BEITRAG:
####################

Ich denke, für die allermeisten nicht fahrbar! 

Grüße, Andi


----------



## MTB-News.de




----------



## Fetz (17. Oktober 2005)

Servus Andi,
danke für die Beschreibung! 
Anschauen muss ich mir das mal, ich wollte so oder so dieses Jahr noch mal dort vorbei. 
Wir haben am Samstag vom Hohenneuffen kommend den Abzweig Hörnle/Jusi zunächst verpasst und waren bereits ein gutes Stück in Richtung Kapf (was ist denn ein/eine "Kapf") als wir das bemerkten und noch mal umdrehten. 
Wie sind denn die "Höllenlöcher" zu fahren?

Joachim


----------



## dubbel (17. Oktober 2005)

höllenlöcher geht alles, das ist wohl der flowige trail von s. friend, 
buckleter kapf war mir bisher immer zu steil/eng - hab ich mich noch nie getraut.


----------



## Fetz (17. Oktober 2005)

Danke!
Mal schauen, welchen Trail wir runter fahren/stürzen...


----------



## Superfriend (17. Oktober 2005)

OK, werde mir das beim nächsten Mal genauer ansehen. Bin am Kapf direkt durchgefahren ohne anzuhalten, da habe ich den Abzweig wohl übersehen.

Aber mal eine andere fragliche Trailvariante:
Wenn man von Bad Urach die Straße in Richtung St.Johann nimmt, kann man in der vierten Kehre (links rum, von unten kommend) in einen leicht zu fahrenden Trail in Richtung Eppenzillfelsen und Bad Uracher Wasserfall abzweigen. Nach vielleicht drei oder vier Kilometern (also noch vor Erreichen des Felsens und vorm Wasserfall) geht von diesem Trail ein weiterer Pfad steil nach unten ab, ausgeschildert in Richtung Bad Urach. Hat den mal jemand versucht? Mich hat er zwar schon gelockt, wollte aber weiter zum Wasserfall.


----------



## Andi Neumann (19. Oktober 2005)

Hallo Superfriend!

Dieser Pfad führt direkt hinunter ins Seltbachtal, links am Höhenfreibad vorbei. Ist weiter nichts besonderes. Wenn Du schon Richtung Eppenzillfelsen unterwegs bist, fahr direkt vor bis zum Felsen. Tolle Aussicht hinunter ins Tal. Hier teilt sich der Weg. Links gehts Richtung Uracher Wasserfall bzw. Rutschenfelsen. Rechts die wesentlich schönere Variante hinunter nach Urach: Aber Vorsicht, nach weiteren ca. 50 Metern nicht rechts den breiten Forstweg wählen. (führt wieder zurück zur Straße) Nimm den linken, kleinen Trail direkt an der Traufkante entlang. Technisch anspruchsvoller Trail immer an der Kante lang. Wer bis zur Abzweigung Hohenurach die Füße nicht vom Pedal nimmt, hat echt was drauf!! Ab hier toller Downhill auf Schotterstrecke und im Sinkflug hinunter bis Parkplatz Seltbachtal.

####################

KURZAUFTRAG 1: Wiederholen Sie aus den Einträgen unverändert die Zeilen von der Zeile mit „Where should I click to: Click the blog“ bis einschließlich der Zeile mit „Looking at the screenshot, I should point(59,526).“.

####################

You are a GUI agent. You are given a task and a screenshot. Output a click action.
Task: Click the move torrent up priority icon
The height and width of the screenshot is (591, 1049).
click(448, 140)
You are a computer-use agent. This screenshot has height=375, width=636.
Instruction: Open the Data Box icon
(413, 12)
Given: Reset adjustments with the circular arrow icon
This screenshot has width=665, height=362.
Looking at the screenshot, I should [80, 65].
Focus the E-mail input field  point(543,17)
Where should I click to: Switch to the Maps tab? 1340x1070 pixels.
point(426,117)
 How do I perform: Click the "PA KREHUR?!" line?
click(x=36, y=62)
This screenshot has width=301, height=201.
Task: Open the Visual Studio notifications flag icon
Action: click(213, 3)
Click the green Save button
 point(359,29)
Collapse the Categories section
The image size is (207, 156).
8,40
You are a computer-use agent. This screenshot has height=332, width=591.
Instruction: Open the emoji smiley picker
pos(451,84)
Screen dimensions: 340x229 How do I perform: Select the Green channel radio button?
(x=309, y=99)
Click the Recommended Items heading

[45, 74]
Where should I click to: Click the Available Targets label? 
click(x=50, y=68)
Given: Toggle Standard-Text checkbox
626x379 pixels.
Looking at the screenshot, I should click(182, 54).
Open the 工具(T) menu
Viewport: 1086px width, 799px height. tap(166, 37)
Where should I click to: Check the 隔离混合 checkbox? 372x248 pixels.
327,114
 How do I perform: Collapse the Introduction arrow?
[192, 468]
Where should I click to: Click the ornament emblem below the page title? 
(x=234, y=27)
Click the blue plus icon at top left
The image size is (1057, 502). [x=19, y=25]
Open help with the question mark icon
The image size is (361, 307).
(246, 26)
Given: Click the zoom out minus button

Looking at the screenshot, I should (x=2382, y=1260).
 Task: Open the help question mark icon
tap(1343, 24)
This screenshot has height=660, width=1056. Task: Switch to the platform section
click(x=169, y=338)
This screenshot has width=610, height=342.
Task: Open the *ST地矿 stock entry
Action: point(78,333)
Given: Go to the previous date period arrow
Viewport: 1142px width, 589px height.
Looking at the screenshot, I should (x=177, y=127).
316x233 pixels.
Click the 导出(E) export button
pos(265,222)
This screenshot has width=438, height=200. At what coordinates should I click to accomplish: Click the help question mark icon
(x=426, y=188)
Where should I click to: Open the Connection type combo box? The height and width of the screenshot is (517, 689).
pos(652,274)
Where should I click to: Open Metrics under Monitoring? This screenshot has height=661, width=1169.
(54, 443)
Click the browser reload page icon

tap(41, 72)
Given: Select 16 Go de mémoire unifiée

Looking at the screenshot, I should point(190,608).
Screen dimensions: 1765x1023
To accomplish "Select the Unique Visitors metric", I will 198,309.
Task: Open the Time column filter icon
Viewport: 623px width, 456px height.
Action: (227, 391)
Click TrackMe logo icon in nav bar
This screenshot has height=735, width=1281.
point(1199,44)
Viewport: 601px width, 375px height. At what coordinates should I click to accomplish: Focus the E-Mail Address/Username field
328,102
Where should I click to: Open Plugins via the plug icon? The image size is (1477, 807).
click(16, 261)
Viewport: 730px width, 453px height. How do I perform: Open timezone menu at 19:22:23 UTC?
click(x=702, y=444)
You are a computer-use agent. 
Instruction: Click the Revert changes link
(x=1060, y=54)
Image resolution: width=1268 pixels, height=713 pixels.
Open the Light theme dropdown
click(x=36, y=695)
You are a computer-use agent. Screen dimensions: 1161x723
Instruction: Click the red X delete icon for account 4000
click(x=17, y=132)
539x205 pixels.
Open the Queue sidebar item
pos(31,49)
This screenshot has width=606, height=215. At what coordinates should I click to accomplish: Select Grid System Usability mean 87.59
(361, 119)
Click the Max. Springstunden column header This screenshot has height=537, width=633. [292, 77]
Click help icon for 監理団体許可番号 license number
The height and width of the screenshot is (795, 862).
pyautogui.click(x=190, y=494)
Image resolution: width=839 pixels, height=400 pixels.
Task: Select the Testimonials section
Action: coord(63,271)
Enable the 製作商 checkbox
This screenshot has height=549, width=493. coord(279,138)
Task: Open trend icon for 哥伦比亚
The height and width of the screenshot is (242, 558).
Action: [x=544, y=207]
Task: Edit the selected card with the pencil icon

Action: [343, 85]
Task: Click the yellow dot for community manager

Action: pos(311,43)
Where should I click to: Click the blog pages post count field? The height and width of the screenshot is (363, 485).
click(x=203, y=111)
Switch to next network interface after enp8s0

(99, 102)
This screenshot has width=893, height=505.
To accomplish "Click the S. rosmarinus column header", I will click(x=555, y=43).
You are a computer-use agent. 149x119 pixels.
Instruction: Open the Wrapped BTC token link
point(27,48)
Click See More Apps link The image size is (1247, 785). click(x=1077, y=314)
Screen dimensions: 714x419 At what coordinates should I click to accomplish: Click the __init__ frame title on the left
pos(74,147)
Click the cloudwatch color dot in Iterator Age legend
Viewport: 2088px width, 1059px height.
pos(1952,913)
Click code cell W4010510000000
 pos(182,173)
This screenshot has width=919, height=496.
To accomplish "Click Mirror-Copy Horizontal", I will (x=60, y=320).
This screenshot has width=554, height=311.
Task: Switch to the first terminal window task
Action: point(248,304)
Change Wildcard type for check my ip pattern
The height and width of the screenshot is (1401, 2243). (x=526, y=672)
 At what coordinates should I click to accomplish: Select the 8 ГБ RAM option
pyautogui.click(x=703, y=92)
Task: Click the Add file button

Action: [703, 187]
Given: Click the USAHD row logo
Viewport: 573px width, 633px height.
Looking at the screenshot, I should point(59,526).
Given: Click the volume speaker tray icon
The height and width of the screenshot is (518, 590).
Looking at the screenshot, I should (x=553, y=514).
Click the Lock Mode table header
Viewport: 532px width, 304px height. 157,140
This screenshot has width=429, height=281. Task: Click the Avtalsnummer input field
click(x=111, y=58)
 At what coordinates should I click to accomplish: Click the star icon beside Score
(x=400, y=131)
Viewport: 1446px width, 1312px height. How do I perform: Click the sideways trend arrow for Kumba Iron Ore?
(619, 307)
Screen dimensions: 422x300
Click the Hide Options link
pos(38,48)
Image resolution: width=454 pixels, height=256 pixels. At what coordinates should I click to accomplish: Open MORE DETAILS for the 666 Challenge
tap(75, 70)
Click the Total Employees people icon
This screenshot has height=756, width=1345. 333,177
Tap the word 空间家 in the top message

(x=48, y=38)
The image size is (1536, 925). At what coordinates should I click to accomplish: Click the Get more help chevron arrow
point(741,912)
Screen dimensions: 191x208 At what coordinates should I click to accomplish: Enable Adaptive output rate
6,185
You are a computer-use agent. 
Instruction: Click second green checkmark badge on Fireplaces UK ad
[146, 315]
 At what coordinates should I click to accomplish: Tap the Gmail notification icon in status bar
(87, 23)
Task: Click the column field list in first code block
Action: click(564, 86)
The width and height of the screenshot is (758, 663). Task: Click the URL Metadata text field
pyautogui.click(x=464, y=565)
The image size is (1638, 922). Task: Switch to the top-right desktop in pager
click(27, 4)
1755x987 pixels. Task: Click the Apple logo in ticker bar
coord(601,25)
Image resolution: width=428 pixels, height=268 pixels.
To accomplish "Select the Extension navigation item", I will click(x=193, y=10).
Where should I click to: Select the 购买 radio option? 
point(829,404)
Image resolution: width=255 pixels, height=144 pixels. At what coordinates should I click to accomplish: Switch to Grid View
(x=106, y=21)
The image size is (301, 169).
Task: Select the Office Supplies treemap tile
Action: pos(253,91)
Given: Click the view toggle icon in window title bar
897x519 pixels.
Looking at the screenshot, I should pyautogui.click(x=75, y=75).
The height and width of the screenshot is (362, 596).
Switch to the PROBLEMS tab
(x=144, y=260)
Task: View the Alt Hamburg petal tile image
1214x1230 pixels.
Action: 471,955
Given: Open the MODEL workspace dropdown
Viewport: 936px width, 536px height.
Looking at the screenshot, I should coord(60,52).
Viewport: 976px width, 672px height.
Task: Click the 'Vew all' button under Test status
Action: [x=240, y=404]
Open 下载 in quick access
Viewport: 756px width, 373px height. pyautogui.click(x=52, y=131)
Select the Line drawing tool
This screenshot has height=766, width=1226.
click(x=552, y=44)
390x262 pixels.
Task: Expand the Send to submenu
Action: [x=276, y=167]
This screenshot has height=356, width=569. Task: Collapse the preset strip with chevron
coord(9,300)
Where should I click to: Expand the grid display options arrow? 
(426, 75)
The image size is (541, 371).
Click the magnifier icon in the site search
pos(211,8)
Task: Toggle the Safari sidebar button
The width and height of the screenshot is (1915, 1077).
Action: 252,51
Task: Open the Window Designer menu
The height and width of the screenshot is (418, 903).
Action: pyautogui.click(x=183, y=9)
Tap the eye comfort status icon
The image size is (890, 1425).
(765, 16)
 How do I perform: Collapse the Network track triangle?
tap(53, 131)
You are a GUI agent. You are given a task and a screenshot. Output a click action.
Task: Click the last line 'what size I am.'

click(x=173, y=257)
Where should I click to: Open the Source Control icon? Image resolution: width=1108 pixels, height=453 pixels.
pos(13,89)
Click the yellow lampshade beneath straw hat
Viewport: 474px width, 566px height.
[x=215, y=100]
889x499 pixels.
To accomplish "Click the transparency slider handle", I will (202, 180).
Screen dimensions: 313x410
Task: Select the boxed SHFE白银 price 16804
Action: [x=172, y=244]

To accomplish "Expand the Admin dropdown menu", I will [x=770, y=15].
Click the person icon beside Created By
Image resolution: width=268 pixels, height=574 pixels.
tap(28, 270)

####################

KURZAUFTRAG 2: Wohin führt laut dem Beitrag der Pfad, der auf dem Trail Richtung Eppenzillfelsen steil nach unten abzweigt und nach Bad Urach ausgeschildert ist?

LÖSUNG 1:
Where should I click to: Click the blog pages post count field? The height and width of the screenshot is (363, 485).
click(x=203, y=111)
Switch to next network interface after enp8s0

(99, 102)
This screenshot has width=893, height=505.
To accomplish "Click the S. rosmarinus column header", I will click(x=555, y=43).
You are a computer-use agent. 149x119 pixels.
Instruction: Open the Wrapped BTC token link
point(27,48)
Click See More Apps link The image size is (1247, 785). click(x=1077, y=314)
Screen dimensions: 714x419 At what coordinates should I click to accomplish: Click the __init__ frame title on the left
pos(74,147)
Click the cloudwatch color dot in Iterator Age legend
Viewport: 2088px width, 1059px height.
pos(1952,913)
Click code cell W4010510000000
 pos(182,173)
This screenshot has width=919, height=496.
To accomplish "Click Mirror-Copy Horizontal", I will (x=60, y=320).
This screenshot has width=554, height=311.
Task: Switch to the first terminal window task
Action: point(248,304)
Change Wildcard type for check my ip pattern
The height and width of the screenshot is (1401, 2243). (x=526, y=672)
 At what coordinates should I click to accomplish: Select the 8 ГБ RAM option
pyautogui.click(x=703, y=92)
Task: Click the Add file button

Action: [703, 187]
Given: Click the USAHD row logo
Viewport: 573px width, 633px height.
Looking at the screenshot, I should point(59,526).

LÖSUNG 2: Direkt hinunter ins Seltbachtal, links am Höhenfreibad vorbei.